Why did you make Neighborhood News?

We've always felt a little disconnected from our local community, not socially, but in a data sense. It's easy to pull up the news and keep tabs on what's happening across the world, but when it comes to your own neighborhood? Construction updates, community complaints, city projects, it all feels scattered and hard to follow.

That's why we built Neighborhood News!

What is it?

Neighborhood News is a spatial intelligence platform that maps city events (road closures, construction, community alerts) onto an interactive neighborhood grid. All you have to do is click on your neighborhood or type in your address, and instantly, you'll see every city project, event, and road closure affecting your street. Behind the scenes, we've built robust spatial database logic to bridge the gap between City Hall's data and what actually matters to you as a resident. We moved all the complexity into the backend so the experience up front stays simple. Neighborhood News is the easiest way for people to finally know exactly what's happening where they live.

How we built it

We begun with a database.

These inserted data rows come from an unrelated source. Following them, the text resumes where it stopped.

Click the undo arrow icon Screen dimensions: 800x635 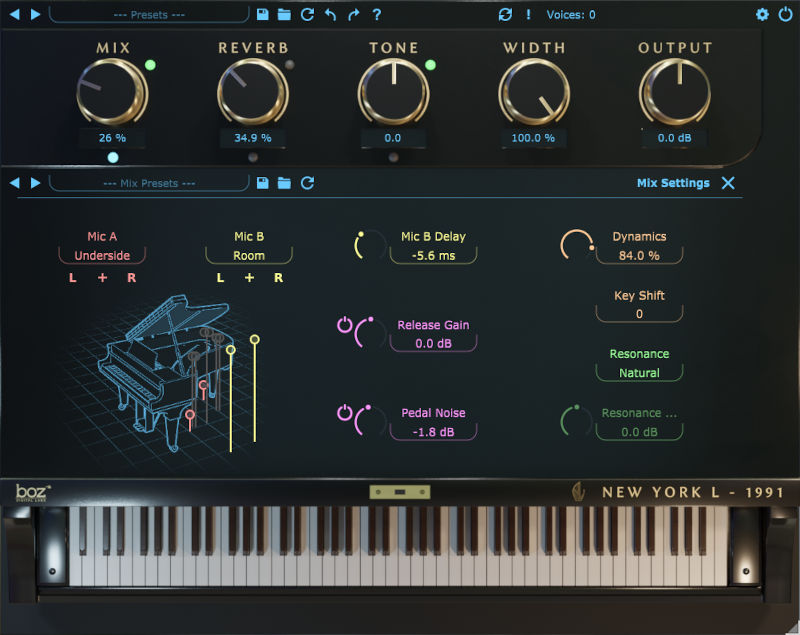click(x=330, y=14)
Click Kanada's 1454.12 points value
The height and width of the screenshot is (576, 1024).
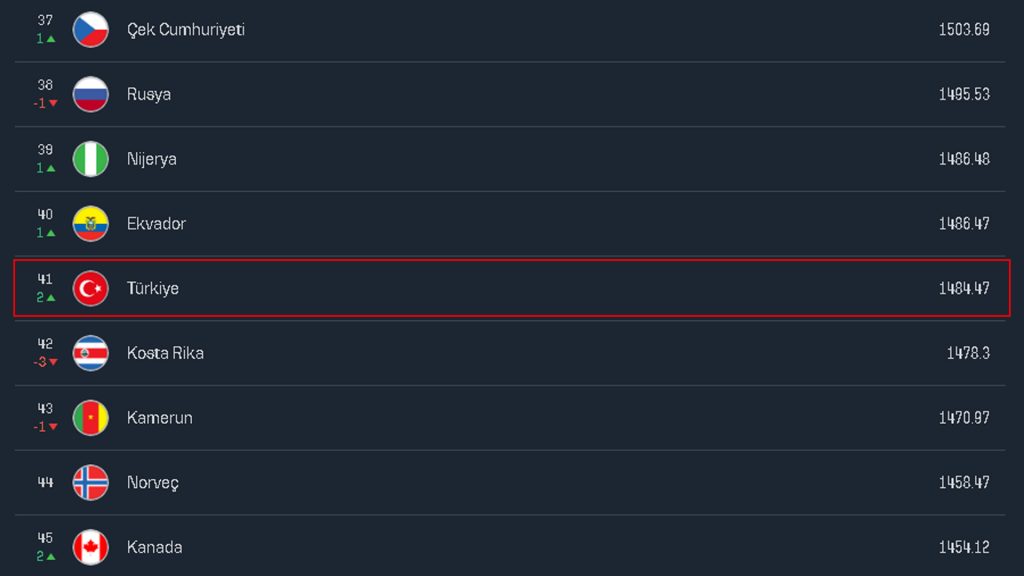tap(964, 547)
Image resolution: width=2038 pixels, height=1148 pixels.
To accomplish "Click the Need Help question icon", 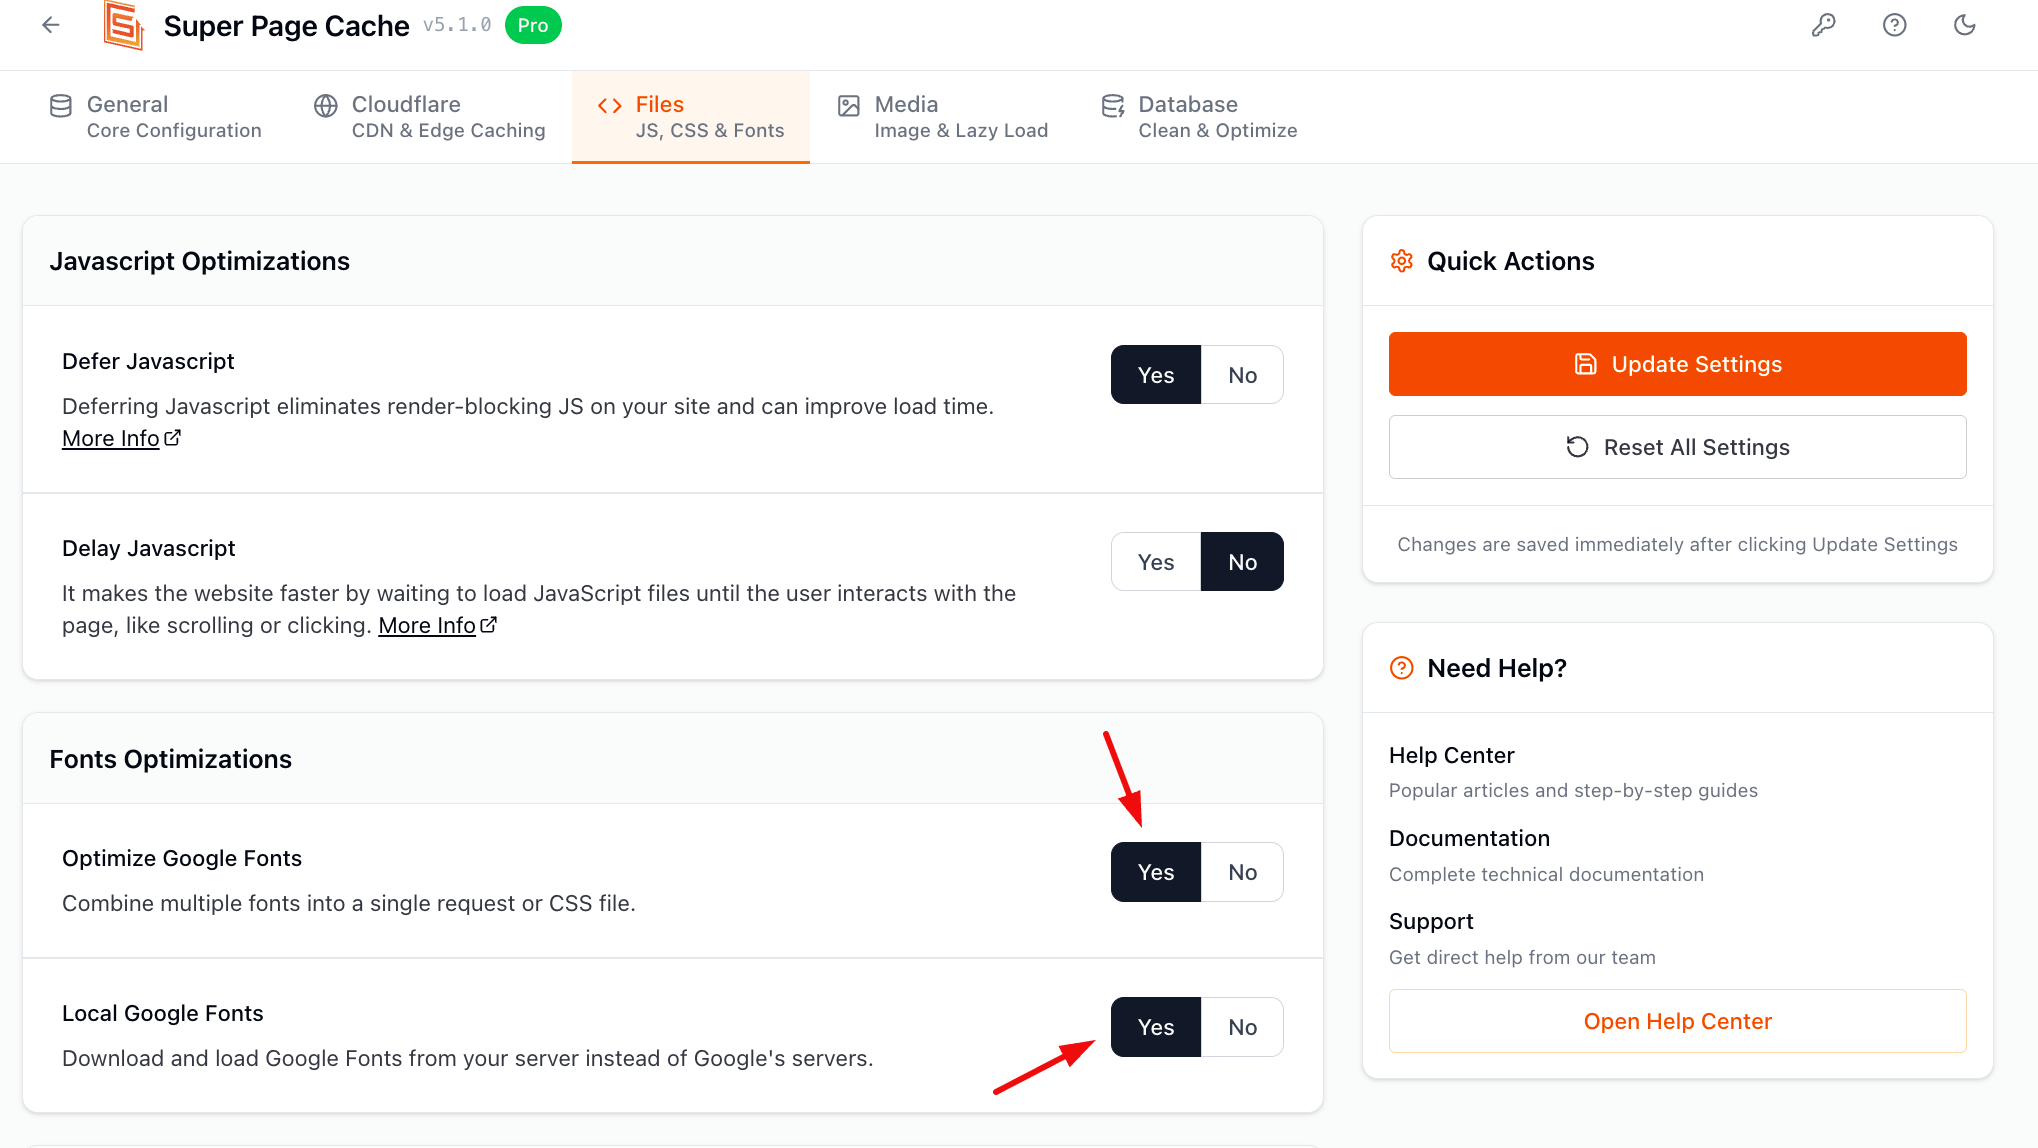I will tap(1402, 668).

We knew we would need a unified place to store all of the city events, and all teams would need to be able to access these events. We brainstormed on how we would store our events, and the data we would start with. We delegated this task to Hugo, and he dealt with queries, connections to the frontend, and any DBMS logic that calculated things from our events From this we decided on our tech stack for the backend. Using tech we had used before but pushed us was the goal. We went with FastAPI and Python for the backend, doing an extract, transform, load (ETL) pipeline that runs daily to update our database. For our frontend, JJ decided to handle the task and created a gorgeous dashboard. What good is data without somewhere to show it? He went with NextJS, and Typescript for the frontend frameworks.

Challenges we ran into

We faced several changes throughout our hackathon. The biggest issue was designing our events database, as we had so many different data fields, and trying to build a summarized table for all these different data fields was difficult. Then dealing with upserts, where we need to make sure not to re-insert the same events, but update the data, and choosing a unique key to deal with that issue took some thought.

Accomplishments that we're proud of

A fully working ETL pipeline that ingests, transforms, and loads data daily. Our frontend dashboard that allows for easy accessing and good visualization of community events. We are really proud of the map sidebar that provides a great way to see where these issues are happening.

What we learned

We all learned a lot. Several of us are taking CMPT354 currently, so lot's of database design and SQL logic was applied in building our database design. We have all worked together before, but this was our first project where it felt like we really came together as a team and where able to collaborate on different parts of the project with out headbutting each other. This came through really defining our team member roles earlier in our project cycle.

What's next for Neighborhood News

More cities and more data! We have built this system to scale nicely, and we can easily add new neighborhoods to our database and new data ingesting pipelines. For Vancouver we are currently looking at 4 datasets, so expanding that, and adding other cities such as Surrey and Burnaby. In terms of data, updating the schema for events to include more fields, such as status, or description. Incorporating LLM's to create a summary from complex city meeting notes could be awesome.